▶ _WORK TO COMPLETE_
In the data below, find the line that contains "Instruction: Click the search magnifier icon" and the line that contains "Click the 网上报名 sidebar list icon". Copy both, plus every line between them, exactly.
SUPPLIED ENTRIES section start
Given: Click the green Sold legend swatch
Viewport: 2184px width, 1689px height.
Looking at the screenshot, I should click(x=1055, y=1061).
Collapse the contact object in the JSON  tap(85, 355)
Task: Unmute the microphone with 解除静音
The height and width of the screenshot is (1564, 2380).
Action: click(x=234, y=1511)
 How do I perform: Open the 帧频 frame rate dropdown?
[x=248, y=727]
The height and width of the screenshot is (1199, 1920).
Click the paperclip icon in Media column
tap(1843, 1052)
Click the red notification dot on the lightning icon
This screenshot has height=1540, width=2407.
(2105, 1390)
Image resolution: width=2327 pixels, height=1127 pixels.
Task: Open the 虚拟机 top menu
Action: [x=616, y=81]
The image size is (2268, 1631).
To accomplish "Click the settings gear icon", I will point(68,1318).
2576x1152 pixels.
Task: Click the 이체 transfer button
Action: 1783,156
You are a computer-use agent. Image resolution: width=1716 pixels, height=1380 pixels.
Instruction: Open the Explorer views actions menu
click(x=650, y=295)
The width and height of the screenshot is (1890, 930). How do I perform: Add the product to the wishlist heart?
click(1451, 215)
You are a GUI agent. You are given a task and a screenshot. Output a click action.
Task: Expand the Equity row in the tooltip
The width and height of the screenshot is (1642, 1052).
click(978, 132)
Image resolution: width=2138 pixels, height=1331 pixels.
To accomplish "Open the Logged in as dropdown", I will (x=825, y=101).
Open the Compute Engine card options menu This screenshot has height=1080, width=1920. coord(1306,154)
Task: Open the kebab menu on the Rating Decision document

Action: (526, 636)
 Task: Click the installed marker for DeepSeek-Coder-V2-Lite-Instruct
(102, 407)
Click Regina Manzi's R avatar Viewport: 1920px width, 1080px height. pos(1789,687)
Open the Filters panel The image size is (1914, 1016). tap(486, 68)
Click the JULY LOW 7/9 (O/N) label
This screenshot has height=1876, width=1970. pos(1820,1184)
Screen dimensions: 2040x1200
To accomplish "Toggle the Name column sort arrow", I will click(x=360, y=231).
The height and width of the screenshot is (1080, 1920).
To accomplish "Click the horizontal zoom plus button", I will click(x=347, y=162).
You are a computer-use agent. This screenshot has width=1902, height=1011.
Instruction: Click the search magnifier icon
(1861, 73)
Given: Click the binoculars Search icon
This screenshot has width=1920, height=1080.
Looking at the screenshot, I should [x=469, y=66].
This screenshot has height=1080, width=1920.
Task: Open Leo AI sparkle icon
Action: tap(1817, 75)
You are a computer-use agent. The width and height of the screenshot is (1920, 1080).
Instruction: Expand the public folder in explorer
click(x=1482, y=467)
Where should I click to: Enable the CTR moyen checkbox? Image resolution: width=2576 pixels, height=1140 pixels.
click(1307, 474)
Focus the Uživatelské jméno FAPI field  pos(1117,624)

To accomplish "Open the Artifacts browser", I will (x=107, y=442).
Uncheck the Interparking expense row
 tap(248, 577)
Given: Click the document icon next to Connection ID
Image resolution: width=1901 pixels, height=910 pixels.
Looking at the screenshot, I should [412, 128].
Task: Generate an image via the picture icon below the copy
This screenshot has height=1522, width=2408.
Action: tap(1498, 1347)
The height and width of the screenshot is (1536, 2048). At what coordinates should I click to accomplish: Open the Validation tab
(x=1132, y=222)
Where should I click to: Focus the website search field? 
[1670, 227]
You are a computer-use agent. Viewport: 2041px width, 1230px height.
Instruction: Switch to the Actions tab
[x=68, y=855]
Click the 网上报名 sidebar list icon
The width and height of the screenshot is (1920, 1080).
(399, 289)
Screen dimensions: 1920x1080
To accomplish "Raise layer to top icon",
SUPPLIED ENTRIES section end
▶ _YOUR SOLUTION_
Instruction: Click the search magnifier icon
(1861, 73)
Given: Click the binoculars Search icon
This screenshot has width=1920, height=1080.
Looking at the screenshot, I should [x=469, y=66].
This screenshot has height=1080, width=1920.
Task: Open Leo AI sparkle icon
Action: tap(1817, 75)
You are a computer-use agent. The width and height of the screenshot is (1920, 1080).
Instruction: Expand the public folder in explorer
click(x=1482, y=467)
Where should I click to: Enable the CTR moyen checkbox? Image resolution: width=2576 pixels, height=1140 pixels.
click(1307, 474)
Focus the Uživatelské jméno FAPI field  pos(1117,624)

To accomplish "Open the Artifacts browser", I will (x=107, y=442).
Uncheck the Interparking expense row
 tap(248, 577)
Given: Click the document icon next to Connection ID
Image resolution: width=1901 pixels, height=910 pixels.
Looking at the screenshot, I should [412, 128].
Task: Generate an image via the picture icon below the copy
This screenshot has height=1522, width=2408.
Action: tap(1498, 1347)
The height and width of the screenshot is (1536, 2048). At what coordinates should I click to accomplish: Open the Validation tab
(x=1132, y=222)
Where should I click to: Focus the website search field? 
[1670, 227]
You are a computer-use agent. Viewport: 2041px width, 1230px height.
Instruction: Switch to the Actions tab
[x=68, y=855]
Click the 网上报名 sidebar list icon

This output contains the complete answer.